SPL commission begins Rangers probe

11 September 2012 17:17

The initial meeting of the commission set up by the Scottish Premier League to investigate the company that formerly ran Rangers began on Tuesday morning at Hampden.

Representatives of the Ibrox club were not in attendance after newco chief executive Charles Green argued the SPL has no jurisdiction, following Rangers' demotion to the Irn-Bru Third Division.

A source told Press Association Sport that the hearing began at 10am, as the three-man panel chaired by Lord Nimmo Smith steps up its investigation into transactions from the Employee Benefit Trust (EBT) scheme run by former Rangers owner Sir David Murray.

The meeting was due to finish around 6pm as Scotland host a World Cup qualifier against Macedonia at the national stadium on Tuesday night.
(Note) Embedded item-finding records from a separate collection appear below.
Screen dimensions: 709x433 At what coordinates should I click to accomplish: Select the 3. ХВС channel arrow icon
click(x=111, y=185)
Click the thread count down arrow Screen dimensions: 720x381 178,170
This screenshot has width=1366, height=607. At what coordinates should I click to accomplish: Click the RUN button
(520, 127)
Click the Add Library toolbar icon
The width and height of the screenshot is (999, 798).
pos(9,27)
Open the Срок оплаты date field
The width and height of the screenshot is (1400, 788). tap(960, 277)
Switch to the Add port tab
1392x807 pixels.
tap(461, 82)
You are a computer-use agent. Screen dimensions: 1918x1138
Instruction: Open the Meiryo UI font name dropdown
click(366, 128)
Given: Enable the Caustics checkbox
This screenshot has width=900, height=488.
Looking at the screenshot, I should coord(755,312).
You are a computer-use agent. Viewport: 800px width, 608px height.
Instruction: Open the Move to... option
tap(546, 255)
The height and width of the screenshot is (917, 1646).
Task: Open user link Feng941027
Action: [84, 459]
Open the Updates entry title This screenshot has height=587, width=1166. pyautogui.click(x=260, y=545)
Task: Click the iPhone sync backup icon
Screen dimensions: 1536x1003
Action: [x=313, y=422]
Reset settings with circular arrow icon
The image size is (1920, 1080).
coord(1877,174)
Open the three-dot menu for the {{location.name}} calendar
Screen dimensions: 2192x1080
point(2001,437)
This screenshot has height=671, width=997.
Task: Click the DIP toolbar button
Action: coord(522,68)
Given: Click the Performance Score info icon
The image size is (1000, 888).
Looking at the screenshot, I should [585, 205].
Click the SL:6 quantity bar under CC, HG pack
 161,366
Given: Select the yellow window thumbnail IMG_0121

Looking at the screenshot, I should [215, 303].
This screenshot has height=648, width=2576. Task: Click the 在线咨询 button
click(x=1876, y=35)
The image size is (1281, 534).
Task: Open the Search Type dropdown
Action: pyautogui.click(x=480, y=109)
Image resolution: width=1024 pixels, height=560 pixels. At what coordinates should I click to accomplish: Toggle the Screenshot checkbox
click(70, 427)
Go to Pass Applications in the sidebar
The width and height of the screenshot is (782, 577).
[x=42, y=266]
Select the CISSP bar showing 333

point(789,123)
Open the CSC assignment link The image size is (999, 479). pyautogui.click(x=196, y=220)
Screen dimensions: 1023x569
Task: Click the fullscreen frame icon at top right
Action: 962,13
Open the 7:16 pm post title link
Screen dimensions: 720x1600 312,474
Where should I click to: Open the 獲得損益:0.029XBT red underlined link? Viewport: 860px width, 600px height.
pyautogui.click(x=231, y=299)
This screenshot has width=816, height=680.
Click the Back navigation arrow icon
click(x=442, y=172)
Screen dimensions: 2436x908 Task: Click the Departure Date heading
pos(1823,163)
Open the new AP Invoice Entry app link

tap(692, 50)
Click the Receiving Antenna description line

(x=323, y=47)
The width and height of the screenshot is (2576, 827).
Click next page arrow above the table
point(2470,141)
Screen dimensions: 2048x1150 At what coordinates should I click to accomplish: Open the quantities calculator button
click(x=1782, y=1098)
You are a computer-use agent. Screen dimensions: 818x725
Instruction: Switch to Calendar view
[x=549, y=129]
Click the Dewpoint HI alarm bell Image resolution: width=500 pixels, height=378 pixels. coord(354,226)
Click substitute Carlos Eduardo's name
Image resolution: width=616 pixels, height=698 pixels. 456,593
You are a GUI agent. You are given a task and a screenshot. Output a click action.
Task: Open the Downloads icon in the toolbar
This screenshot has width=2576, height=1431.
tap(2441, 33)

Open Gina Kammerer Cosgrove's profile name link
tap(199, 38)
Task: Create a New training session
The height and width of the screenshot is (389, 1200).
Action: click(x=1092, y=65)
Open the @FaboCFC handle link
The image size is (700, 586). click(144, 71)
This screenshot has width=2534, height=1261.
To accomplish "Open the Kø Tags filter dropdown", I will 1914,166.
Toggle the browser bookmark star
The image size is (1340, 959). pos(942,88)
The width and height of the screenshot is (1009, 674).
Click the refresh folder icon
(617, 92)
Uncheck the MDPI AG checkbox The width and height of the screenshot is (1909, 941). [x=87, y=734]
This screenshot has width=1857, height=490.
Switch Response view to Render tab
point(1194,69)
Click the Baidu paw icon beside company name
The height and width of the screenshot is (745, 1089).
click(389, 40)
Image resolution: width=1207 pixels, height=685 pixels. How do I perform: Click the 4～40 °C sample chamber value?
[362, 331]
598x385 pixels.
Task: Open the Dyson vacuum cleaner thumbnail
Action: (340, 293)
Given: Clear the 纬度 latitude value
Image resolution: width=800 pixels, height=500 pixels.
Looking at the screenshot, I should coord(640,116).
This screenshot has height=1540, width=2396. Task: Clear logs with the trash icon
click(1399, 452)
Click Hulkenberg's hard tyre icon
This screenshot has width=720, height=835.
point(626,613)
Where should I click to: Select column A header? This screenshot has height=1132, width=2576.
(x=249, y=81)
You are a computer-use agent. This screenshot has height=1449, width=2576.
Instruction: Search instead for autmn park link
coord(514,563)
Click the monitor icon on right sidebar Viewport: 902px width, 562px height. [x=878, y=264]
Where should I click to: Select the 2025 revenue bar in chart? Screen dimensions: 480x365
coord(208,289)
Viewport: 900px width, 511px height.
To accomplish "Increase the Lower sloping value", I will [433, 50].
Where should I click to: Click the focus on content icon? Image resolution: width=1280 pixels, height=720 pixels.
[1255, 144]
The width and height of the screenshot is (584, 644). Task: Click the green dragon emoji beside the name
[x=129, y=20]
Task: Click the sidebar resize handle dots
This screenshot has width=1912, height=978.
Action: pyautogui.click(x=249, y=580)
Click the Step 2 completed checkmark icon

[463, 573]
The commission will make use Wednesday's scheduled second day of talks if required.

Rangers could be stripped of league titles if found guilty of making undeclared payments to players between 2000 and 2011.

Green, whose company bought the business and assets of the soon-to-be-liquidated Rangers for £5.5million in June, revealed on Monday that the Govan club were snubbing the hearings.

He said: "Neither the SPL, nor its commission, has any legal power or authority over the club because it is not in the SPL. This should have been done when the SPL had jurisdiction, and they didn't do it.

"You are allowed to have an EBT, you have to disclose it, and of course there is a whole raft of information that when these EBTs were being used they were disclosed.

"They were in the accounts, it's public knowledge, Rangers were a public company, you can go on the internet and see the disclosures."

Green added more intrigue to the issue when he claimed in a BBC Radio Scotland interview that "more than two" SPL clubs have used EBTs but would "rather not say" who they were, before adding: "I have put my hand up and they should do the same."